Lucrecia Martel's Sci-Fi Horror Project Might Not Come Next?

So several times now, we’ve effusively and enthusiastically discussed Argentinean filmmaker Lucrecia Martel’s latest picture, “The Headless Woman,” which is a woozy and disorienting picture essentially about psychic disembodiment. Or perhaps more simply about losing yourself after an accidental bump on the head in a non-life-threatening car crash prompts a kind of mental vertigo (apropos considering the subtle Kim Novak/Hitchcock allusions in the film).

So the big question: What’s next? It’s a genre that could put her on the map on a grander international scale the way “Let The Right One In” left its foreign film ghetto because it had vampires.

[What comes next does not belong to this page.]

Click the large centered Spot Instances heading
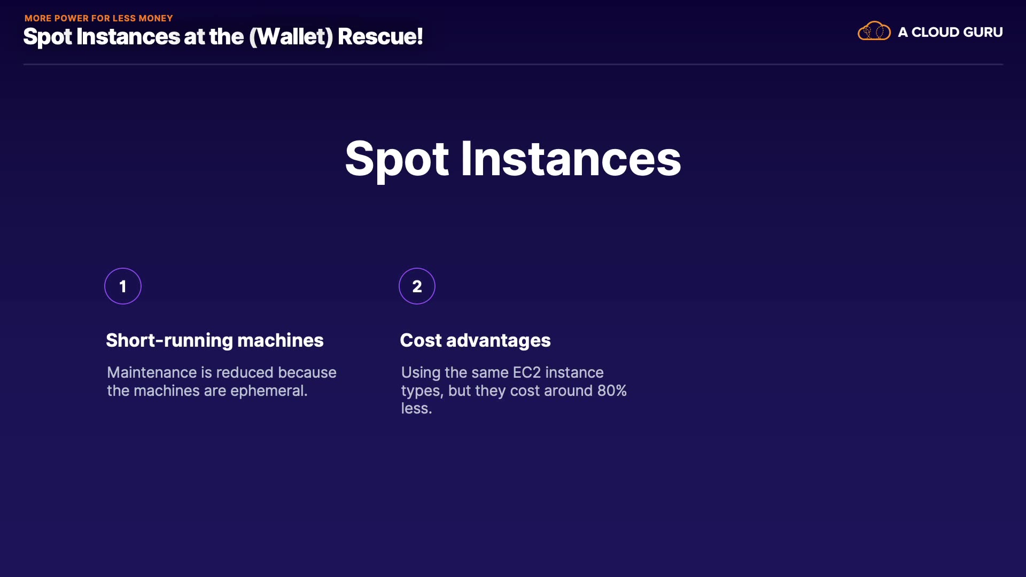[513, 159]
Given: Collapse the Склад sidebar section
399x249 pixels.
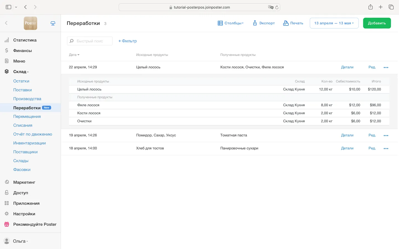Looking at the screenshot, I should [21, 72].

“It’s more of a science-fiction story with elements of horror, but yeah: It’s an idea I’ve had for a long time now—one that predates ‘The Headless Woman’ — and it will definitely be different. What can I say? I’m a big fan of monstrosities!” she told TimeOut New York recently.

It’s actually a project announced in the trades last May shortly before “The Headless Woman,” was selected to debut at the Cannes 2008 film festival . The project is actually an Argentinian-set alien-invasion film, called, ““El Eternauta,” based on the 1950s comic strip by writer Héctor Germán Oesterheld.

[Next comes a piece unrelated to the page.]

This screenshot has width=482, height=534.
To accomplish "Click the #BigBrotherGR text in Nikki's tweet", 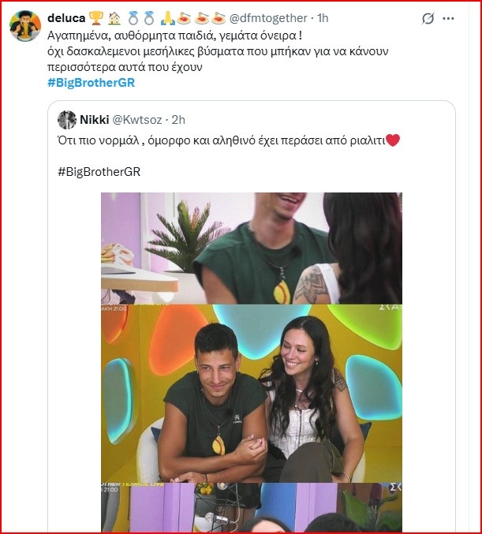I will (99, 170).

The film starts after a gigantic snowfall on Argentina and then follows a small group of survivors battling alien invaders and their army of giant insects.

But in a more recent interview with IndieWire she seems to cast doubt on the project somewhat.

“I am writing. I started a script before I was writing ‘The Headless Woman.’ I think we should put it in the fantasy genre. It is a strange kind of invasion. A threat to [a] garden. Unwanted or unknown relatives that appear in our houses and live in the garden. Real monsters. Well, I’m writing about this, but I do not know if it will be my next movie.”

That’s how the interview ends and while it’s not a huge cause for concern a) we want to continue to discuss Martel’s dizzying work and b) we’re extremely interested to see what her claustrophobic lens can do to the genre of sci-fi. Surely she could breathe some new life into it as auteurs usually do when they decide to take up the genre.

It’s really too soon to tell and if we can speculate a moment, perhaps her hesitation lies in the fact that she would likely need a fairly large budget and these aren’t exactly the most favorable economic times for putting on ambitious, foreign-language sci-fi films. We guess we’ll just wait and see, and fingers crossed, but whatever does eventually come next, we’ll be the first ones waiting in line.